The caves were larger than the old Base One that had fallen to the Royalists last winter, but the setup within was similar, down to the constant chill and smell of wet rock. Glowsticks stapled to the walls, color-coded marker strips, occasional wooden walls and partitions, rough-shaping with pneumatic hammers. There seemed to be a lot more modern electronics, though. He passed several large classroom-chambers with squads of Helots in accelerated-learning cubicles, bowl-helmets over their heads for total-sensory input. Then they went past alert-looking guards into a still larger chamber, where officers grouped around a computer-driven map table. One looked up at him.

“Hiyo, Jeffi,” she said quietly when he was close enough to salute.

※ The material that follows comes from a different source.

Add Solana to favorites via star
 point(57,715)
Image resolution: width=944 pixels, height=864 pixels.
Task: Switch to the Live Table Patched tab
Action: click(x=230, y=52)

Geoffrey Niles’ throat felt blocked. He had thought he remembered her, but Skida Thibodeau in the flesh was something different from a memory. Very tall, near two meters, much of it leg. Muscled like a panther and moving like one, a chocolate-brown face framed in loose-curled hair that glinted blue-black. High cheekbones and full lips, nose slightly curved, eyes tilted and colored hazel, glinting with green flecks. His nostrils flared involuntarily at her scent, soap and mint and a hint of the natural musk. And the remembered thrill of not-quite-fear at meeting her eyes, intelligent and probing and completely feral.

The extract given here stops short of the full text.